[START]

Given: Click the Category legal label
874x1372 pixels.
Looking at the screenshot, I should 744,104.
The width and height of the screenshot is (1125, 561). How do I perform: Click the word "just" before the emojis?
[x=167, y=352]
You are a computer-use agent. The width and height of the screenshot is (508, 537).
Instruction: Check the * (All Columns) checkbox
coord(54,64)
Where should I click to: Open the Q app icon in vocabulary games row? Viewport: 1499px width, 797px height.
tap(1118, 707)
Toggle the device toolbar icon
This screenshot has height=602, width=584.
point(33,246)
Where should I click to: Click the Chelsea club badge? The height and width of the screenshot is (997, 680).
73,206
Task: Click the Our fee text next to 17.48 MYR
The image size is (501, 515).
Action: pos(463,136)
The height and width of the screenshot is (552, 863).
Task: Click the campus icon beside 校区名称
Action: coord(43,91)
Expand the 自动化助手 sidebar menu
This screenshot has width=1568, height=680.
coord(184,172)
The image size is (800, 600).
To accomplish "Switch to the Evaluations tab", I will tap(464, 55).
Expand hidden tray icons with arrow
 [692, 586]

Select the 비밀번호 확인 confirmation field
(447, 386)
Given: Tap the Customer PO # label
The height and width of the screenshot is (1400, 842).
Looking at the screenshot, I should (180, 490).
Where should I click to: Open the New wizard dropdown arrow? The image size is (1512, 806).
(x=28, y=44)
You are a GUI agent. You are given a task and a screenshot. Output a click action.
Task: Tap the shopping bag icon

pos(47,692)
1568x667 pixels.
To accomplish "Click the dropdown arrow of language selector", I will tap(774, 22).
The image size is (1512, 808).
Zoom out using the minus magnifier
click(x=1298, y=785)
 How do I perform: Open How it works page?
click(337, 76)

[END]

▶ **THE PROBLEM**: Print every item above exactly as it appears.

▶ **FULL SOLUTION**:
Given: Click the Category legal label
874x1372 pixels.
Looking at the screenshot, I should 744,104.
The width and height of the screenshot is (1125, 561). How do I perform: Click the word "just" before the emojis?
[x=167, y=352]
You are a computer-use agent. The width and height of the screenshot is (508, 537).
Instruction: Check the * (All Columns) checkbox
coord(54,64)
Where should I click to: Open the Q app icon in vocabulary games row? Viewport: 1499px width, 797px height.
tap(1118, 707)
Toggle the device toolbar icon
This screenshot has height=602, width=584.
point(33,246)
Where should I click to: Click the Chelsea club badge? The height and width of the screenshot is (997, 680).
73,206
Task: Click the Our fee text next to 17.48 MYR
The image size is (501, 515).
Action: pos(463,136)
The height and width of the screenshot is (552, 863).
Task: Click the campus icon beside 校区名称
Action: coord(43,91)
Expand the 自动化助手 sidebar menu
This screenshot has width=1568, height=680.
coord(184,172)
The image size is (800, 600).
To accomplish "Switch to the Evaluations tab", I will tap(464, 55).
Expand hidden tray icons with arrow
 [692, 586]

Select the 비밀번호 확인 confirmation field
(447, 386)
Given: Tap the Customer PO # label
The height and width of the screenshot is (1400, 842).
Looking at the screenshot, I should (180, 490).
Where should I click to: Open the New wizard dropdown arrow? The image size is (1512, 806).
(x=28, y=44)
You are a GUI agent. You are given a task and a screenshot. Output a click action.
Task: Tap the shopping bag icon

pos(47,692)
1568x667 pixels.
To accomplish "Click the dropdown arrow of language selector", I will tap(774, 22).
The image size is (1512, 808).
Zoom out using the minus magnifier
click(x=1298, y=785)
 How do I perform: Open How it works page?
click(337, 76)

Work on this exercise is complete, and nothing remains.